- TAREFAS PROPOSTAS
A – Resuma o texto sobre os tempos espinhentos em duas frases.
B – Responda com base no texto sobre os tempos espinhentos:
(i) Quem o texto aponta como exceção entre as pessoas que não gostam de superfícies pontiagudas?
(ii) Qual poeta é citado a propósito da definição de mentira?
(iii) Que titânida é mencionada no papel de deusa da justiça?
C – Transcreva o trecho do texto sobre os tempos espinhentos que começa em "Os tempos atuais" e segue até "dos mais sensíveis.".
### TEXTO
Integra

Recentemente ouvi o melhor adjetivo para a atualidade: tempos espinhentos!

Excetuando os faquires, conheço pouca gente que goste de superfícies pontiagudas. Há quem eventualmente procure por objetos porosos ou ásperos com a finalidade óbvia de esfoliar partes do corpo que se encontram calosas e endurecidas pelo uso contínuo e sem uma hidratação necessária. 

Os tempos atuais parecem produzir calos por todas as partes. O distanciamento físico das pessoas queridas, a convivência mediada por telas e máquinas, a falta dos temperos para a alma tão presentes nas atividades culturais e esportivas dão a impressão de que estamos cada vez mais duros como os calos em pés sofridos.

E, como erva daninha, os espinhos desses tempos brotam das relações próximas e distantes. A falta de paciência com os mais ignorantes, o desrespeito por parte de quem não compartilha das mesmas ideias, a inexistência da necessária empatia e da troca de papéis para acolher quem sofre materializam as pontas que ferem a alma dos mais sensíveis.

A mentira tornou-se não a verdade que se esqueceu de acontecer, como assim a definiu o poeta Mário Quintana, mas a maneira sórdida de se conquistar o que a incompetência impede de se ter pelas vias moralmente aceitas e defensáveis.

Em um mundo em que se esconder parece impossível, negar e mentir tornou-se o habitual. Negam-se as doenças, o efeito de remédios, a formação acadêmica em currículos públicos e até estupro. Parece mesmo que a titânida Têmis, admitida entre os imortais do Olimpo no papel de deusa da justiça, anda atarefada demais para intervir nesse universo tão desigual.
######
### REGISTROS EXTRAÍDOS
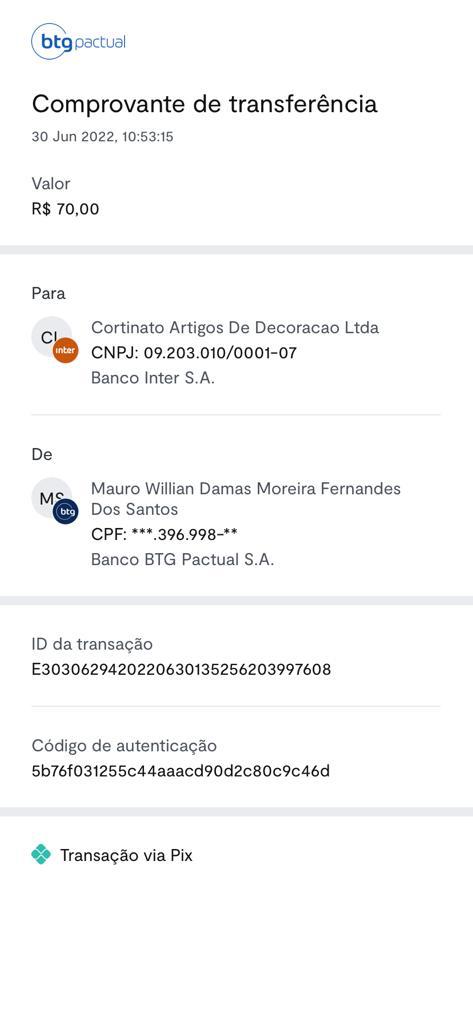Click the ID da transação label
473x1024 pixels.
click(x=92, y=644)
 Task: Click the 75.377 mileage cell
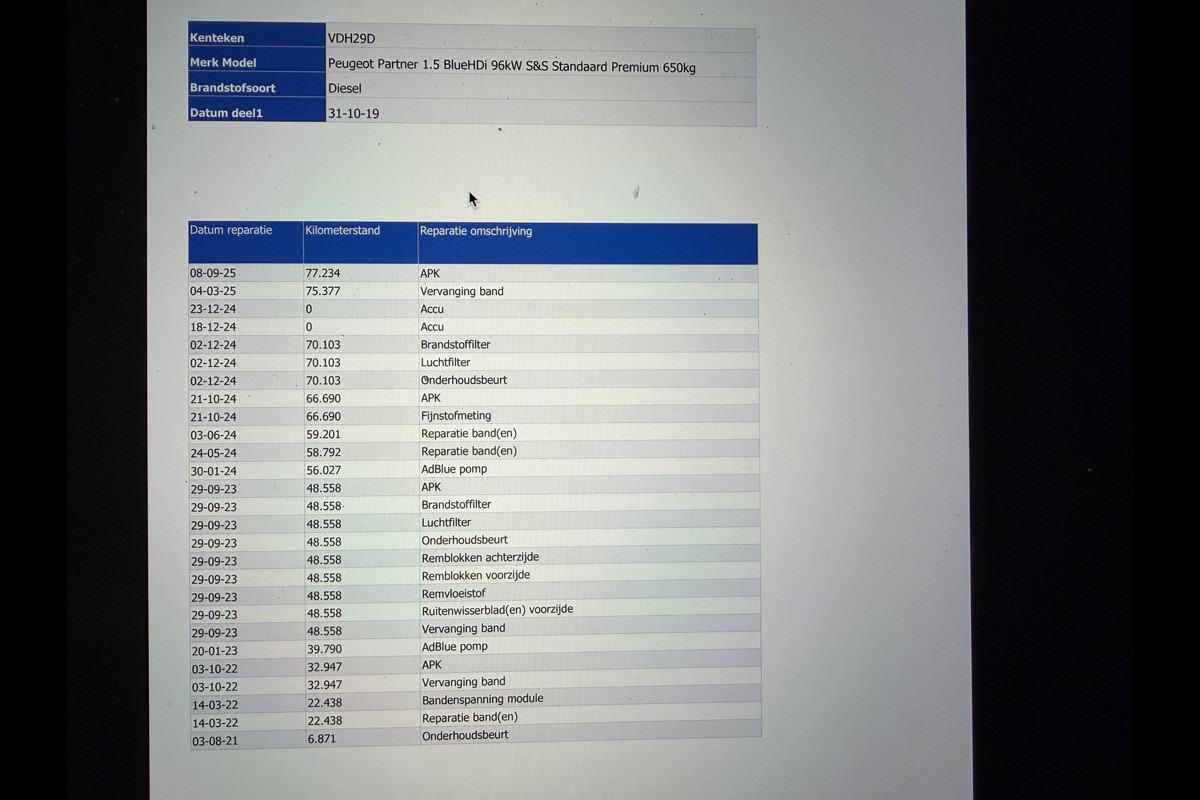tap(323, 291)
######
- RESPOSTAS
A – Os tempos atuais parecem endurecer as pessoas como calos, por causa do distanciamento físico, da convivência mediada por telas e da falta de atividades culturais e esportivas. Ao mesmo tempo, a impaciência, o desrespeito e a falta de empatia ferem os mais sensíveis, e negar e mentir tornou-se o habitual.

B –
(i) Os faquires.
(ii) Mário Quintana.
(iii) Têmis.

C –
Os tempos atuais parecem produzir calos por todas as partes. O distanciamento físico das pessoas queridas, a convivência mediada por telas e máquinas, a falta dos temperos para a alma tão presentes nas atividades culturais e esportivas dão a impressão de que estamos cada vez mais duros como os calos em pés sofridos.

E, como erva daninha, os espinhos desses tempos brotam das relações próximas e distantes. A falta de paciência com os mais ignorantes, o desrespeito por parte de quem não compartilha das mesmas ideias, a inexistência da necessária empatia e da troca de papéis para acolher quem sofre materializam as pontas que ferem a alma dos mais sensíveis.